__WORK INSTRUCTIONS__: In the entries below, which lines run from the one containing "Task: Open the Edit" to the one containing "This screenshot has width=887, height=497."? Copy exactly those lines, ends included, and no others.

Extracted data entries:
----
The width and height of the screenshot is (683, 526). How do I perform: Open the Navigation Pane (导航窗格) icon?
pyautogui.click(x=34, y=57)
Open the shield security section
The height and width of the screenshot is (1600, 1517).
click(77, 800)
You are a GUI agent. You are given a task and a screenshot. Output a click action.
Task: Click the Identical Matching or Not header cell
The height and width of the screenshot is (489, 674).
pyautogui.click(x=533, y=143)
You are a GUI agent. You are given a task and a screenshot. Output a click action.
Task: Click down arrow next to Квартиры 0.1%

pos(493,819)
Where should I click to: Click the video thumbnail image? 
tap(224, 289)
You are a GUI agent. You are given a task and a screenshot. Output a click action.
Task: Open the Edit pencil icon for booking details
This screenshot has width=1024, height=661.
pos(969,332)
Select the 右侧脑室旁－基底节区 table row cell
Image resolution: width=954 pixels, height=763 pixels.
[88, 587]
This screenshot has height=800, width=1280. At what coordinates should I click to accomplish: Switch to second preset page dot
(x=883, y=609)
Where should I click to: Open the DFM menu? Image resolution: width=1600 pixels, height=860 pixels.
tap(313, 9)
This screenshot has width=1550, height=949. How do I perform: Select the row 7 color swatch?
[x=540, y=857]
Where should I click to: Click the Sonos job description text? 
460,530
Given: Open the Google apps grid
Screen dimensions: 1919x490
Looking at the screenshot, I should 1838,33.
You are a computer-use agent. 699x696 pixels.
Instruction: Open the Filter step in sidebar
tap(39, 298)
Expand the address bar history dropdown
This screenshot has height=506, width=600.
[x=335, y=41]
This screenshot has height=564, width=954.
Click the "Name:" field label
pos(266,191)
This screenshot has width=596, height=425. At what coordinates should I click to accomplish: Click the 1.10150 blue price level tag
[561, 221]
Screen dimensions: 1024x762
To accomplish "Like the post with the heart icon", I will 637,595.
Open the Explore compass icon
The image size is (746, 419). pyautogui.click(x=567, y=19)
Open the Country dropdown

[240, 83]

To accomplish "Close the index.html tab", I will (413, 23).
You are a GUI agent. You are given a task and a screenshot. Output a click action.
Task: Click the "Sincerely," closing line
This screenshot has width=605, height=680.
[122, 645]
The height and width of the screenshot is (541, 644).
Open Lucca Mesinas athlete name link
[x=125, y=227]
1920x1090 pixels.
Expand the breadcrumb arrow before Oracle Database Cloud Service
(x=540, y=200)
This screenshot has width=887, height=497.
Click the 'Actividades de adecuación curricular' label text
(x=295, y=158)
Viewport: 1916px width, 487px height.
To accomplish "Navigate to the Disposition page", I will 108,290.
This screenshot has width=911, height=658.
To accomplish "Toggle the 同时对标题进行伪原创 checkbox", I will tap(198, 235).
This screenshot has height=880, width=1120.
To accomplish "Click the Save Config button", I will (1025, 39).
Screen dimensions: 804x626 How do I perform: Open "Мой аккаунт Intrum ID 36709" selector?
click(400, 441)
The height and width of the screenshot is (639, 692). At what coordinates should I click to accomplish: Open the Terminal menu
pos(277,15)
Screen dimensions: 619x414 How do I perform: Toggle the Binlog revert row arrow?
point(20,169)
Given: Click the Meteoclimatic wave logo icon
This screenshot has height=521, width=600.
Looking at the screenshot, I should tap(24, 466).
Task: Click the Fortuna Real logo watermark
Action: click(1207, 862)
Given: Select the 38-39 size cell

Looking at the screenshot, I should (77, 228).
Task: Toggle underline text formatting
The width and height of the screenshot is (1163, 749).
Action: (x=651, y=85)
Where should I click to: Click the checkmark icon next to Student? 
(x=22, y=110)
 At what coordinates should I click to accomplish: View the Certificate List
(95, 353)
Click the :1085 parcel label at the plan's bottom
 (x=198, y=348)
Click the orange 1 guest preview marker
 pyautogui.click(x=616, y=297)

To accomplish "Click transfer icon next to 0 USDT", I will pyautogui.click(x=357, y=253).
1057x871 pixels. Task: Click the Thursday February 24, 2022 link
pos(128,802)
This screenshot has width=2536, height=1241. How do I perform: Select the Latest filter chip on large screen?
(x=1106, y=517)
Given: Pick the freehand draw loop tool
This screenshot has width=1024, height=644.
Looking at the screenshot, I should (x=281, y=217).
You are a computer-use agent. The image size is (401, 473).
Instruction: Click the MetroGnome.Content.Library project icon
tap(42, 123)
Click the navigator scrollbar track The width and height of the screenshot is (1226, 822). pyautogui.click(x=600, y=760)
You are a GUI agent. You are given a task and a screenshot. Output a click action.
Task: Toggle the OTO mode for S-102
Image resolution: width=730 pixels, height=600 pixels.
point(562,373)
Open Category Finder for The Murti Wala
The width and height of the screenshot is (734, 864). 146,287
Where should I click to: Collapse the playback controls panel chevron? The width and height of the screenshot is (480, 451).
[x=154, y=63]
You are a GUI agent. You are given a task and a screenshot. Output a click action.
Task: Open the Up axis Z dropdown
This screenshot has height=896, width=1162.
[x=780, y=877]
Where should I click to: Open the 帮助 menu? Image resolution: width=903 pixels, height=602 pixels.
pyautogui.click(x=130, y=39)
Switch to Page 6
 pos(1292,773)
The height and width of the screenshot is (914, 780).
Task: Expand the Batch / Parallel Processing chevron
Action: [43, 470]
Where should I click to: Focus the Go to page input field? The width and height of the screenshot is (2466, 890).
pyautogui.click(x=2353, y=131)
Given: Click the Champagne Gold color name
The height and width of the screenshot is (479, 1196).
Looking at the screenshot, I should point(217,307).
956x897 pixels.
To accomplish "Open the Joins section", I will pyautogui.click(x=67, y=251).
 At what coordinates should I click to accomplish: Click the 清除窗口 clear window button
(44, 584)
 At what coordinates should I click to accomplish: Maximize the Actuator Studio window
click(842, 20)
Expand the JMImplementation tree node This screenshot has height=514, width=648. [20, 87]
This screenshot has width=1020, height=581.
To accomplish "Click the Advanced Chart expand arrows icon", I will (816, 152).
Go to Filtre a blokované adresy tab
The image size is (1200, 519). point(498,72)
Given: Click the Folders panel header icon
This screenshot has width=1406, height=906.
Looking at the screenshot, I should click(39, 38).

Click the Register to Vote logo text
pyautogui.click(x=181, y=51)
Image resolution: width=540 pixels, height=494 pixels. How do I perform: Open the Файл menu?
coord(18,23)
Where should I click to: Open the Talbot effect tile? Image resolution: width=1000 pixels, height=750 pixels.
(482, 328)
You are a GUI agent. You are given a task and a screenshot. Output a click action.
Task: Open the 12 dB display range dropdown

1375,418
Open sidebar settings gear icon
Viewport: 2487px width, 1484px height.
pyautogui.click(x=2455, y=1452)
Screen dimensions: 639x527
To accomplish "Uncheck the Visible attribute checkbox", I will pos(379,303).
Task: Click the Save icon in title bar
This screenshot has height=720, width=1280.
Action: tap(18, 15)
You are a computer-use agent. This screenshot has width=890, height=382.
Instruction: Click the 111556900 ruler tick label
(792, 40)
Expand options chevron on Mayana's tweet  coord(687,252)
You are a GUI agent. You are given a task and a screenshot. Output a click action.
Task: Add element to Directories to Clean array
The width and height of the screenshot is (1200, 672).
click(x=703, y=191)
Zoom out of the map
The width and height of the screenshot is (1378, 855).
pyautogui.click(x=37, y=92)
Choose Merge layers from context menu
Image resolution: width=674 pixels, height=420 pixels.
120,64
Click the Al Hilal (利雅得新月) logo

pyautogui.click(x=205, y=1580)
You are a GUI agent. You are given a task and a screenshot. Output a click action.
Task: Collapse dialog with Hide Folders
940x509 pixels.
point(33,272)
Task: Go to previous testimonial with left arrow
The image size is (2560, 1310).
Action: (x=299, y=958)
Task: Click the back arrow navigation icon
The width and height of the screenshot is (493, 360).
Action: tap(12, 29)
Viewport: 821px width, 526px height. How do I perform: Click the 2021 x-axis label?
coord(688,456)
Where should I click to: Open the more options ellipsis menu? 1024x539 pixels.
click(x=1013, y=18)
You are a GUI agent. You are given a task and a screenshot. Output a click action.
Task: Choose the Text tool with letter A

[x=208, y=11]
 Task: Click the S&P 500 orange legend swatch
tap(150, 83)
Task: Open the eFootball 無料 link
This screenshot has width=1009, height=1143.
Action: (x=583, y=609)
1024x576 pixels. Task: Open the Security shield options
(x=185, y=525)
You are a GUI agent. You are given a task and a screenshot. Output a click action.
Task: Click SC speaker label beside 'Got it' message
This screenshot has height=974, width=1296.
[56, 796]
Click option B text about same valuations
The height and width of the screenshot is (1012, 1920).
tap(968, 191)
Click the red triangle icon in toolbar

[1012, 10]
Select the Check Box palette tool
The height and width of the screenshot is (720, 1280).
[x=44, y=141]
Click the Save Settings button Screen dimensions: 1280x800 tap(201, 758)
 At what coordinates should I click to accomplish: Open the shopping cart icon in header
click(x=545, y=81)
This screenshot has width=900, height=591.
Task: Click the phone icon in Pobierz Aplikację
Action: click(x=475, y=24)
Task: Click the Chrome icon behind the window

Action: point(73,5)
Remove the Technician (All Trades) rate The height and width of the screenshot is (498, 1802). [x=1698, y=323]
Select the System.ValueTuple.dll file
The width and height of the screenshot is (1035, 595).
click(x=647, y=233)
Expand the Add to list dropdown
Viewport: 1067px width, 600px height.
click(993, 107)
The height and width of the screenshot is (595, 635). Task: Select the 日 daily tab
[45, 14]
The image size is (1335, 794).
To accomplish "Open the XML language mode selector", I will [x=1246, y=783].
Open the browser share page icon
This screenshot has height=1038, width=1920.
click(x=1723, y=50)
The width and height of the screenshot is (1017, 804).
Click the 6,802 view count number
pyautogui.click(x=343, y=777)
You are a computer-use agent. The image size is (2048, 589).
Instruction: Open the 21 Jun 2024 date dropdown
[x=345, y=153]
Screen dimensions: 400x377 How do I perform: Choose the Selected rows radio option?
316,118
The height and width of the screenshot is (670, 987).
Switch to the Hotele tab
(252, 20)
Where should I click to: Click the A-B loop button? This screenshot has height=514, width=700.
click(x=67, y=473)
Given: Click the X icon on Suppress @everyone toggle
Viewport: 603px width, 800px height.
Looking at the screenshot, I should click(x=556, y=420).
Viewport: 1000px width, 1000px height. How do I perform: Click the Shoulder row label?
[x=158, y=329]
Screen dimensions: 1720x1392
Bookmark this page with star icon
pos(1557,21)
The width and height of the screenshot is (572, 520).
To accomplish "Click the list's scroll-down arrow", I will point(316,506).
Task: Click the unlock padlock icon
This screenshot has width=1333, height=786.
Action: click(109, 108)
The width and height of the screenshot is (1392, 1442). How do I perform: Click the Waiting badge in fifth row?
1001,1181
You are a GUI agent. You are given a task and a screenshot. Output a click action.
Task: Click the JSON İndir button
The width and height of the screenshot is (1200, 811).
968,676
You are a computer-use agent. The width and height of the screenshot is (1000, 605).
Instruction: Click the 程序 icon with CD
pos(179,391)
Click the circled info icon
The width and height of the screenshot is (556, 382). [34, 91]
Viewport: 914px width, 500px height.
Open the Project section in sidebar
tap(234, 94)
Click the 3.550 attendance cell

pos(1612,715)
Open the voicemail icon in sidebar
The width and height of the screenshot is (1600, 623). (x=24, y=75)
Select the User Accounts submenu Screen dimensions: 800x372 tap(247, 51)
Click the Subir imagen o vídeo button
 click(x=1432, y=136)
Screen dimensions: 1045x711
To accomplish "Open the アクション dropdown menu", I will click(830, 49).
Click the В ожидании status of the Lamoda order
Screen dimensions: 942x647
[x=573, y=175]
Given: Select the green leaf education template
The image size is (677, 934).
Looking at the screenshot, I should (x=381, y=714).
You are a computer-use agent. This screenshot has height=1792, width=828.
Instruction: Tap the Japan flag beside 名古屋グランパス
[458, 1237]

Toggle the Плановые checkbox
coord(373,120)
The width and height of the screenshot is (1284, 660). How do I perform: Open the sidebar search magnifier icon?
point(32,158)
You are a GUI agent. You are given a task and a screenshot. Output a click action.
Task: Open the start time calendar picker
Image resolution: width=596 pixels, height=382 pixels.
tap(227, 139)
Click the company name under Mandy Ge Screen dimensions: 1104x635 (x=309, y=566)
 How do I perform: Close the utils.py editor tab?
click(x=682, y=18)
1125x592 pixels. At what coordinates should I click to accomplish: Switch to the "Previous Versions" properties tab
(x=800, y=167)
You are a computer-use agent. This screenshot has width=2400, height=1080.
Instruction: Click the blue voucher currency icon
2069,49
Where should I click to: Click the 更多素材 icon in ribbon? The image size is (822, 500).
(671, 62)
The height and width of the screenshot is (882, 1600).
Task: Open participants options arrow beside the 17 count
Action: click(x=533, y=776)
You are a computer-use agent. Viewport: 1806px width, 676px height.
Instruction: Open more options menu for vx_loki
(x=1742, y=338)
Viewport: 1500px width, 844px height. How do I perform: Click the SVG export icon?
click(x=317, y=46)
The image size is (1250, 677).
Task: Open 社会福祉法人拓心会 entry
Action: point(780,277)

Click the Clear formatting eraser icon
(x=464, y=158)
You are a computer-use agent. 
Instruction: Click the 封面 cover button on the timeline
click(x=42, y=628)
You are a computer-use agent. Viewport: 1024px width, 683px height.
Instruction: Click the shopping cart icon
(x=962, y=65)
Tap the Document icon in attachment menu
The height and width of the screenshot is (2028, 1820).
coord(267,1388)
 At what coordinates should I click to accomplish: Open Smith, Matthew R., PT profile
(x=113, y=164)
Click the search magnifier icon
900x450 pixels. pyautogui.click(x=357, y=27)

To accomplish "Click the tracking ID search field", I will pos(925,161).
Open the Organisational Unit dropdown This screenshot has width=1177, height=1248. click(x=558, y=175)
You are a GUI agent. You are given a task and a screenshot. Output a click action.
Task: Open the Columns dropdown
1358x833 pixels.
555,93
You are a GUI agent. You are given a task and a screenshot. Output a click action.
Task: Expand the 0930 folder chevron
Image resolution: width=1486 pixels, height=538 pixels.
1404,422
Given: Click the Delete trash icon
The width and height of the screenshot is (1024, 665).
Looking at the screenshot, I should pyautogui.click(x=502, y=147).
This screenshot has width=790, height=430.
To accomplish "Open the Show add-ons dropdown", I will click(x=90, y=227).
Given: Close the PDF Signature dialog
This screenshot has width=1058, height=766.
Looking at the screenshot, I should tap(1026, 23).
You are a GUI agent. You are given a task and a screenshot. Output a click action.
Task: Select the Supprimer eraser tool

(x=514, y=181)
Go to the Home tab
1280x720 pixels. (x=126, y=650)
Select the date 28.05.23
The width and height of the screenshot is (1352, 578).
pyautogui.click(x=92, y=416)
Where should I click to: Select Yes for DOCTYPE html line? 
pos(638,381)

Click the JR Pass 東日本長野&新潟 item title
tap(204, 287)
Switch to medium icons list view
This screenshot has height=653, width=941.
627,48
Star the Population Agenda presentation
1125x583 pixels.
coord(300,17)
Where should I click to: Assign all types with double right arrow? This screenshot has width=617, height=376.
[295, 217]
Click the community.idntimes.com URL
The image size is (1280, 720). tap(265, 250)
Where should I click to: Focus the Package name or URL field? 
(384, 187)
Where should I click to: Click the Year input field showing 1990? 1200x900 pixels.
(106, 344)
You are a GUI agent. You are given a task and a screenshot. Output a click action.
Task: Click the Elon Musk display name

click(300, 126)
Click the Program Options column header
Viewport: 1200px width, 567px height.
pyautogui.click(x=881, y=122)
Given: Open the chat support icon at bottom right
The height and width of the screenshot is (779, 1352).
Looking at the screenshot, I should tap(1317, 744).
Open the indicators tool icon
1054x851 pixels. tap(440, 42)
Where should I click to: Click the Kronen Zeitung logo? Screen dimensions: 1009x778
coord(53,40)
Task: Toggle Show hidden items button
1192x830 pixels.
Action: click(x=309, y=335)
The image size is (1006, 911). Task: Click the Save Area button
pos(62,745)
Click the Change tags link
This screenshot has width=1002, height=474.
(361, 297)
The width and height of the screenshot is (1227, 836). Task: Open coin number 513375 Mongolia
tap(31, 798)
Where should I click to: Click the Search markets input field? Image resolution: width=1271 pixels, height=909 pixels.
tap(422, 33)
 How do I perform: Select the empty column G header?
----
__RESPONSE FOR THIS EXERCISE__:
Task: Open the Edit pencil icon for booking details
This screenshot has width=1024, height=661.
pos(969,332)
Select the 右侧脑室旁－基底节区 table row cell
Image resolution: width=954 pixels, height=763 pixels.
[88, 587]
This screenshot has height=800, width=1280. At what coordinates should I click to accomplish: Switch to second preset page dot
(x=883, y=609)
Where should I click to: Open the DFM menu? Image resolution: width=1600 pixels, height=860 pixels.
tap(313, 9)
This screenshot has width=1550, height=949. How do I perform: Select the row 7 color swatch?
[x=540, y=857]
Where should I click to: Click the Sonos job description text? 
460,530
Given: Open the Google apps grid
Screen dimensions: 1919x490
Looking at the screenshot, I should 1838,33.
You are a computer-use agent. 699x696 pixels.
Instruction: Open the Filter step in sidebar
tap(39, 298)
Expand the address bar history dropdown
This screenshot has height=506, width=600.
[x=335, y=41]
This screenshot has height=564, width=954.
Click the "Name:" field label
pos(266,191)
This screenshot has width=596, height=425. At what coordinates should I click to accomplish: Click the 1.10150 blue price level tag
[561, 221]
Screen dimensions: 1024x762
To accomplish "Like the post with the heart icon", I will 637,595.
Open the Explore compass icon
The image size is (746, 419). pyautogui.click(x=567, y=19)
Open the Country dropdown

[240, 83]

To accomplish "Close the index.html tab", I will (413, 23).
You are a GUI agent. You are given a task and a screenshot. Output a click action.
Task: Click the "Sincerely," closing line
This screenshot has width=605, height=680.
[122, 645]
The height and width of the screenshot is (541, 644).
Open Lucca Mesinas athlete name link
[x=125, y=227]
1920x1090 pixels.
Expand the breadcrumb arrow before Oracle Database Cloud Service
(x=540, y=200)
This screenshot has width=887, height=497.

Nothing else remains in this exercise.